* [Material provided]:
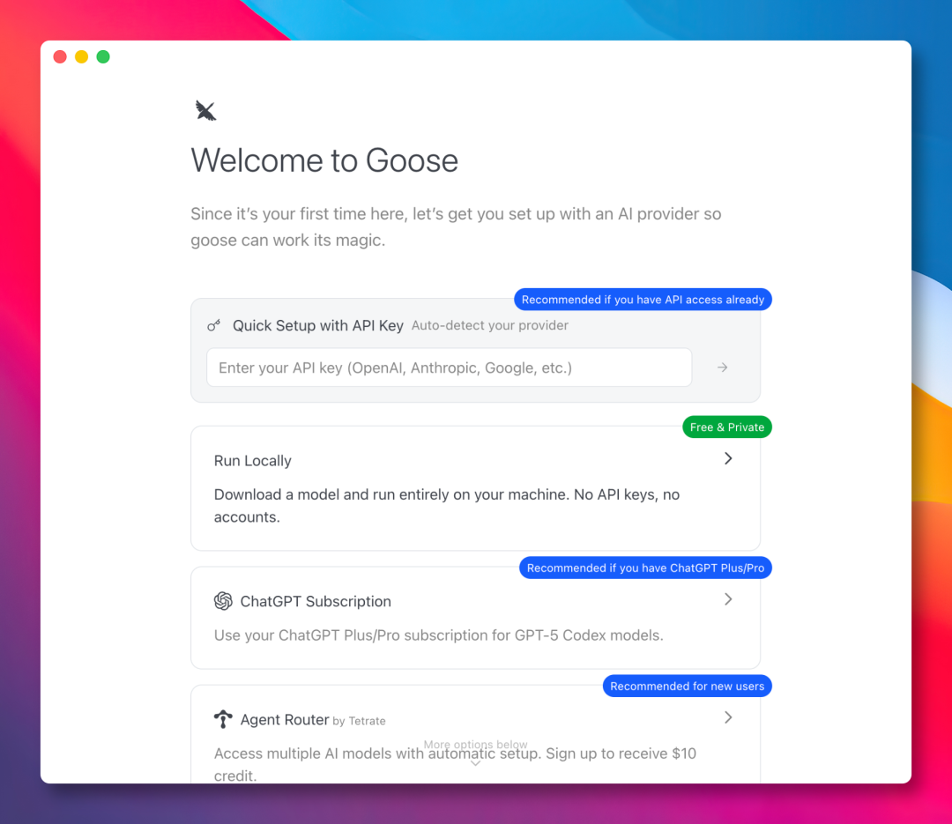Click the Goose logo icon

[205, 110]
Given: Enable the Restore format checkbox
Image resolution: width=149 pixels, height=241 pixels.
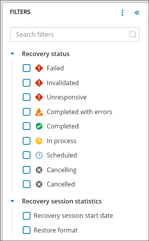Looking at the screenshot, I should pos(27,230).
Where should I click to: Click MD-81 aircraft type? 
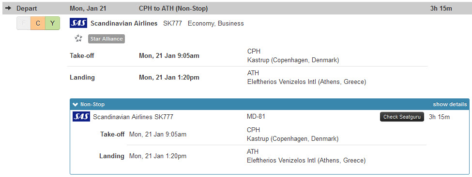[256, 116]
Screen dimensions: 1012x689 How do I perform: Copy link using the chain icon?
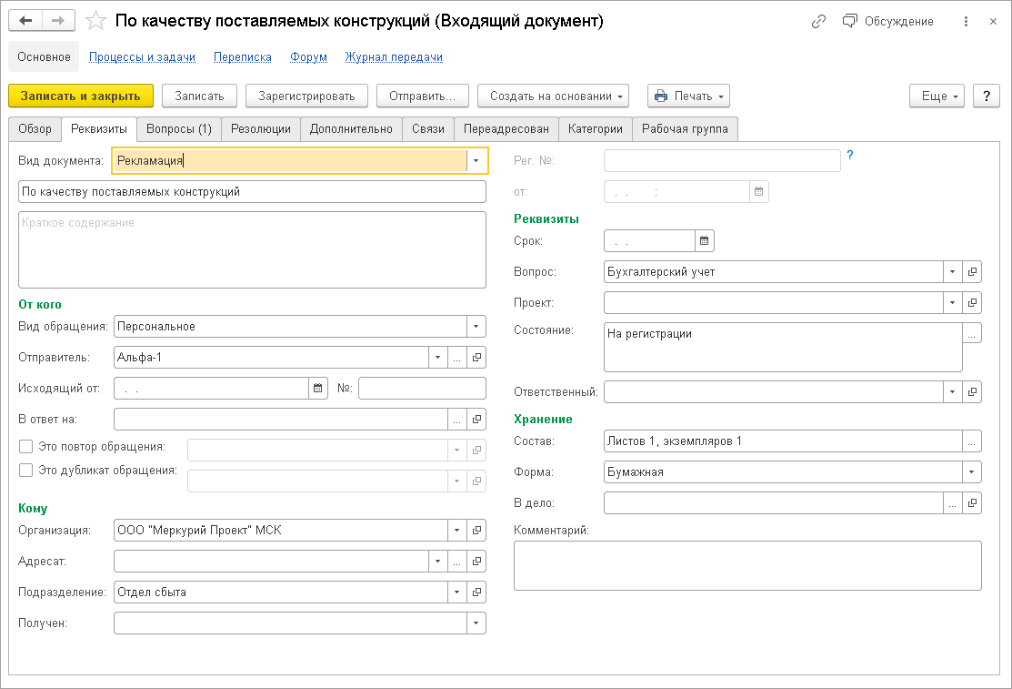819,21
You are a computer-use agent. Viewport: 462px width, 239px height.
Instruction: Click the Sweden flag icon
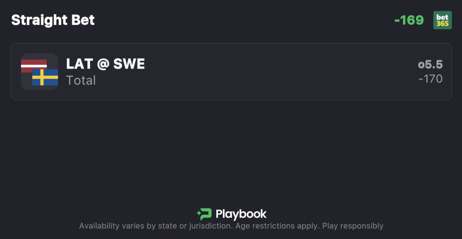point(46,77)
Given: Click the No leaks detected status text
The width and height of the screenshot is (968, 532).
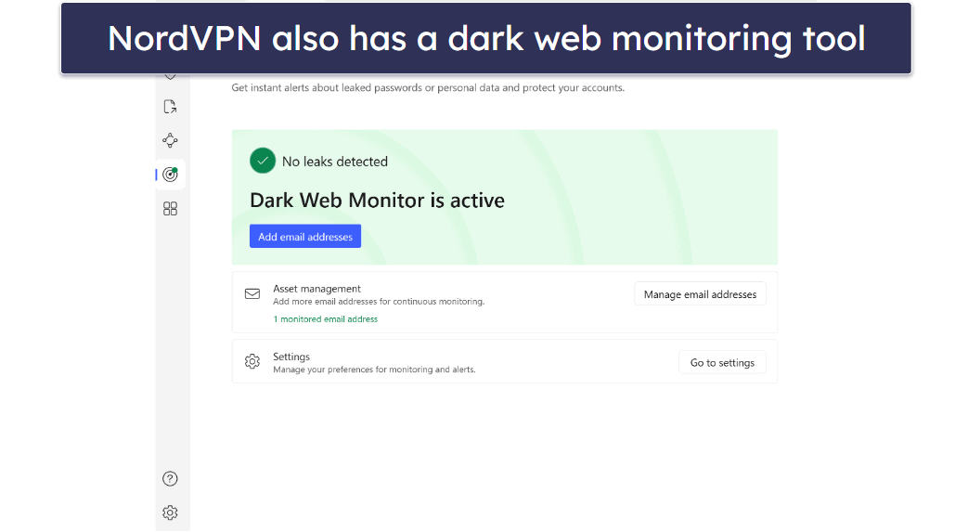Looking at the screenshot, I should pyautogui.click(x=335, y=162).
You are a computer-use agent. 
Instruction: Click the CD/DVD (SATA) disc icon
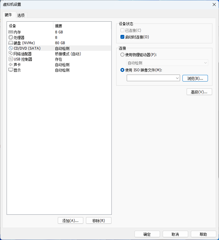11,48
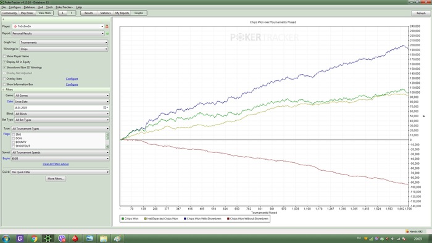Toggle the Chips Won With Showdown legend swatch
This screenshot has width=432, height=243.
click(185, 219)
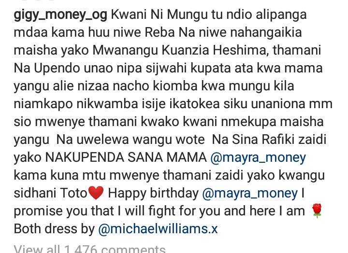Open the @michaelwilliams.x tagged profile

click(x=158, y=228)
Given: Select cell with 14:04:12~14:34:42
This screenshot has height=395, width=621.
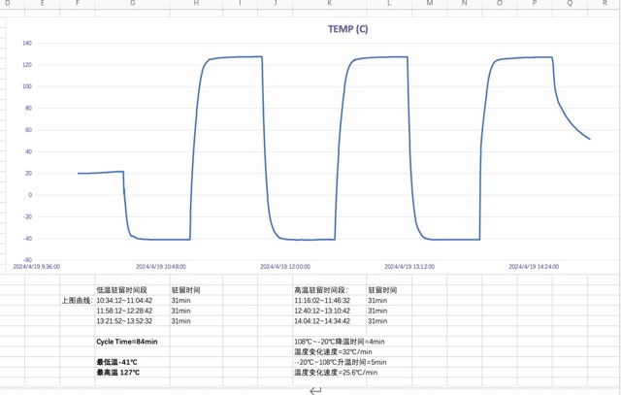Looking at the screenshot, I should [x=322, y=321].
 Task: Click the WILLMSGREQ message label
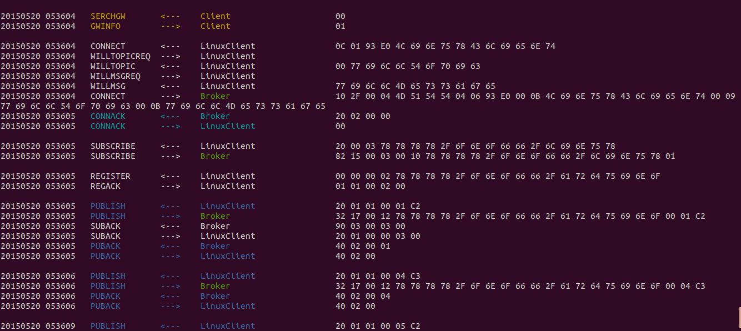pyautogui.click(x=115, y=76)
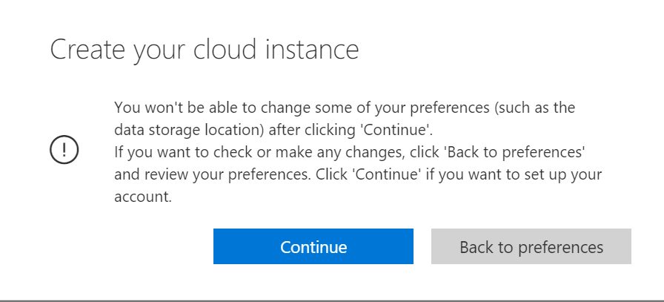Viewport: 664px width, 302px height.
Task: Click the 'Create your cloud instance' heading
Action: tap(205, 50)
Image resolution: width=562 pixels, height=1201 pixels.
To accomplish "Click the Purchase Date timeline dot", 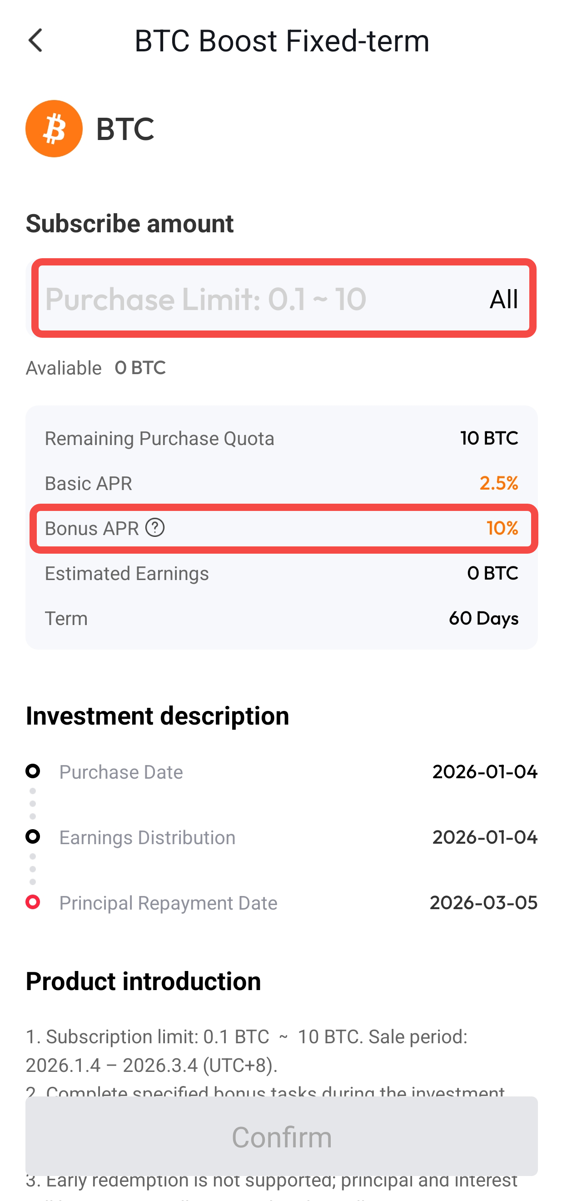I will [33, 771].
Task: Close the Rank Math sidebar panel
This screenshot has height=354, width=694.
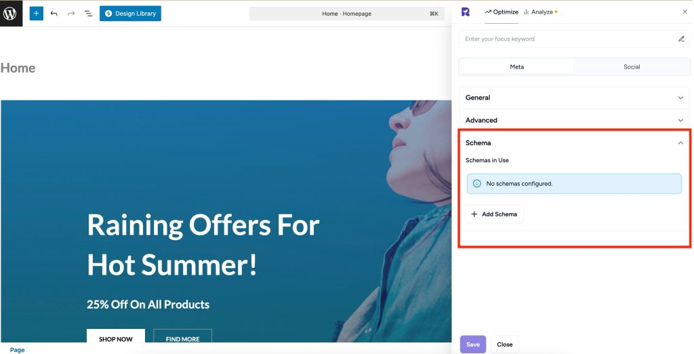Action: tap(684, 12)
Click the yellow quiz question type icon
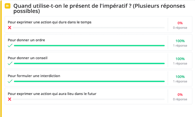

* [Required action]:
Where a line above contains the word "Given", copy that line.

* [Exercise response]:
Given: Enable the Restore format checkbox
Given: Click the No leaks detected status text
Given: Select cell with 14:04:12~14:34:42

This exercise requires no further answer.